INPUT: Begin

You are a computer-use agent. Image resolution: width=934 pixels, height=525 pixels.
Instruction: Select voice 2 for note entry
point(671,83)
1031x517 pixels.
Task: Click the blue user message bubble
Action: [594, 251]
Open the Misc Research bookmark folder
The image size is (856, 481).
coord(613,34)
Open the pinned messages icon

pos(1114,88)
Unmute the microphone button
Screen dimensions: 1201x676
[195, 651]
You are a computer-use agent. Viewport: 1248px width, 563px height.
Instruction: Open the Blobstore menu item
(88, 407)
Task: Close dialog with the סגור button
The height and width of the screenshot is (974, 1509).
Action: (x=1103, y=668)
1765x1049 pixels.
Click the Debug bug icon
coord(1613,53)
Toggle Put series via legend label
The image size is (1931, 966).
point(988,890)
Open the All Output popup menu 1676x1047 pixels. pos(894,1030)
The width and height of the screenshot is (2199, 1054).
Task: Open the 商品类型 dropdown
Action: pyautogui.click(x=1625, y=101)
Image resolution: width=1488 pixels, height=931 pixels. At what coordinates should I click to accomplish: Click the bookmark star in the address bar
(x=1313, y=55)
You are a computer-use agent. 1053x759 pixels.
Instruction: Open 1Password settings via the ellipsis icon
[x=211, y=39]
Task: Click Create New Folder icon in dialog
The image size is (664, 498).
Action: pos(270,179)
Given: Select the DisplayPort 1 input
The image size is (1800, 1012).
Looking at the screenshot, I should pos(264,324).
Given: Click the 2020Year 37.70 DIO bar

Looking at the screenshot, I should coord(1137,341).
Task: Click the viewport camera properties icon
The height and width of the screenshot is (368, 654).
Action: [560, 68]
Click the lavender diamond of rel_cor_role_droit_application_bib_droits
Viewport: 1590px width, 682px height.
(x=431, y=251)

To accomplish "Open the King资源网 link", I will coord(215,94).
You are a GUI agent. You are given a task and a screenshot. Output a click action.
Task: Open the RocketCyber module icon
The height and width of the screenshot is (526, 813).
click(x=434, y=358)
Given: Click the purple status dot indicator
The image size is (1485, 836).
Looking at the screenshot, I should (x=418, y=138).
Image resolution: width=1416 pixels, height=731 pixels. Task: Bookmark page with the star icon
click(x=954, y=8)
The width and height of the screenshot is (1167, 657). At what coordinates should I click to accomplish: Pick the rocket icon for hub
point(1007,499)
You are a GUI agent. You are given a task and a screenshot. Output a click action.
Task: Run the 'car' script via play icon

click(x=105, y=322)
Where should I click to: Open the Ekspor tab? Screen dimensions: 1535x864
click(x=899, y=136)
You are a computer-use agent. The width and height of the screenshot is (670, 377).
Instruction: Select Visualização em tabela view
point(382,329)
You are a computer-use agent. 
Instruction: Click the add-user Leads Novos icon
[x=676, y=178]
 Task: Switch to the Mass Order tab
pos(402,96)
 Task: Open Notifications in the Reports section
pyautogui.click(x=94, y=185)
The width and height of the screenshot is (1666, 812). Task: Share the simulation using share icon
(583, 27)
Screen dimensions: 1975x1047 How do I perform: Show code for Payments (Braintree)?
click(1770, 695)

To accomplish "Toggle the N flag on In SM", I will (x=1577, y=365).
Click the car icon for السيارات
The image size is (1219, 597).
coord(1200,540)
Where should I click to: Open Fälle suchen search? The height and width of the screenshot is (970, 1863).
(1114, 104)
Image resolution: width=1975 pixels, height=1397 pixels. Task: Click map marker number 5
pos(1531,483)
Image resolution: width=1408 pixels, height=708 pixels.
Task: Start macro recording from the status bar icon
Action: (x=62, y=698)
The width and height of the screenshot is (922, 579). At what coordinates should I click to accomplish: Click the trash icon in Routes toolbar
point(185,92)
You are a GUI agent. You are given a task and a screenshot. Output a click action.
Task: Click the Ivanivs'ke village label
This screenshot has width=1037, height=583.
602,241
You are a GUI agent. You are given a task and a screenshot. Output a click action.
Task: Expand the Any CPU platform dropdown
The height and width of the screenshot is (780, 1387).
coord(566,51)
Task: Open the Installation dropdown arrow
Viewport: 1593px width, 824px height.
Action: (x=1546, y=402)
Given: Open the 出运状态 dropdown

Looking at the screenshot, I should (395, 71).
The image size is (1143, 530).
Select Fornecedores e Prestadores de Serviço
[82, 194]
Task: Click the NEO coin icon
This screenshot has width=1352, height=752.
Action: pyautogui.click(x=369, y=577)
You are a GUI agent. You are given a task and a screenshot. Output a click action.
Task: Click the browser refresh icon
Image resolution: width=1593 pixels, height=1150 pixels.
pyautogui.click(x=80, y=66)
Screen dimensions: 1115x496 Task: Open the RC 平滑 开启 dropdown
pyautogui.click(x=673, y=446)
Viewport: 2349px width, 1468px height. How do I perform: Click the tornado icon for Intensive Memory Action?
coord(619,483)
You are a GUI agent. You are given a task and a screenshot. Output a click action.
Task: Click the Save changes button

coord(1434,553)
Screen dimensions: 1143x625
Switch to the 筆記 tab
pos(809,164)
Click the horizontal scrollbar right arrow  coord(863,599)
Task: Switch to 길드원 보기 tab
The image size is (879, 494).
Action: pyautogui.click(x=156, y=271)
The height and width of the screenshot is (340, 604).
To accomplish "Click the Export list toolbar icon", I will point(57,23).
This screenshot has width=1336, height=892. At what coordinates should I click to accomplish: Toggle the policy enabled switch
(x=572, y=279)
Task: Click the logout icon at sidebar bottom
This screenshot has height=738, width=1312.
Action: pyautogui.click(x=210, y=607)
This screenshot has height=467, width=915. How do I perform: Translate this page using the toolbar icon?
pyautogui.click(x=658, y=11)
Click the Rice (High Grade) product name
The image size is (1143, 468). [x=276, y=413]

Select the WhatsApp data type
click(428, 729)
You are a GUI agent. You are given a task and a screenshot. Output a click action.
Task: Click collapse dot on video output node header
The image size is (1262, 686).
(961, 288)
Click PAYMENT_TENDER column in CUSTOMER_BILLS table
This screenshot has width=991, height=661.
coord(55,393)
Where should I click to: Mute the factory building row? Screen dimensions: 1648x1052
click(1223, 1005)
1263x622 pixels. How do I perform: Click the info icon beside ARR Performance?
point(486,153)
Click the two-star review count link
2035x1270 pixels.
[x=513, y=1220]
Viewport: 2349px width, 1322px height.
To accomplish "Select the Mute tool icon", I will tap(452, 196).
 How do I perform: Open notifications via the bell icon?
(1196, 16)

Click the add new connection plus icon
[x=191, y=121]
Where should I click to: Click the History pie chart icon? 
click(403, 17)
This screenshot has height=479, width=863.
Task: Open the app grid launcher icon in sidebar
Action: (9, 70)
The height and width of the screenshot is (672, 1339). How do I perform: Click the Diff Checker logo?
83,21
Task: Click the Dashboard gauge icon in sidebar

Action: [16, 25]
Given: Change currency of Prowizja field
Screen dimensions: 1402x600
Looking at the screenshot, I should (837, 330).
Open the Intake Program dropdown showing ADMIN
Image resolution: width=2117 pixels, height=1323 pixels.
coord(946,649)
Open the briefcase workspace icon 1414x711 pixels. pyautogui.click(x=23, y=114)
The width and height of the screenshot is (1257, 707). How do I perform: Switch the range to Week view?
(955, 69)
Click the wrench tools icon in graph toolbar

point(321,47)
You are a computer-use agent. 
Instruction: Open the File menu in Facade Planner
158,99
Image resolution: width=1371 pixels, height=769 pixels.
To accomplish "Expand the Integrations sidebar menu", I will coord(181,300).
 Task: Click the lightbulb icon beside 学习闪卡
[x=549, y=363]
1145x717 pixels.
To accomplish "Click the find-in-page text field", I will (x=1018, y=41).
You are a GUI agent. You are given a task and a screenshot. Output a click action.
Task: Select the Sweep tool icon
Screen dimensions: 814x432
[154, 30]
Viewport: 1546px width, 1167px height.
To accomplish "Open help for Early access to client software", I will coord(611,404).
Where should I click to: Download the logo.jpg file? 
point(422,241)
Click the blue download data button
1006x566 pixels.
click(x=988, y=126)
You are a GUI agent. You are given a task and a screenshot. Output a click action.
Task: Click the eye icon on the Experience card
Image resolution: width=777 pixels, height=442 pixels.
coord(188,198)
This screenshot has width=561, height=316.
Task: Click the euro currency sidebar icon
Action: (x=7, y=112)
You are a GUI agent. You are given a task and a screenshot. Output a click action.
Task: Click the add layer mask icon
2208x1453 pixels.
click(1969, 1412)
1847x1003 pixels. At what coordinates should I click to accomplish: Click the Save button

INPUT: End

» INSTRUCTIONS TO FOLLOW
The line containing "Task: Click the eye" marks the start. Repeat it and every line after it to the end of the listing above, exactly.

» OUTPUT FOR THIS TASK
Task: Click the eye icon on the Experience card
Image resolution: width=777 pixels, height=442 pixels.
coord(188,198)
This screenshot has width=561, height=316.
Task: Click the euro currency sidebar icon
Action: (x=7, y=112)
You are a GUI agent. You are given a task and a screenshot. Output a click action.
Task: Click the add layer mask icon
2208x1453 pixels.
click(1969, 1412)
1847x1003 pixels. At what coordinates should I click to accomplish: Click the Save button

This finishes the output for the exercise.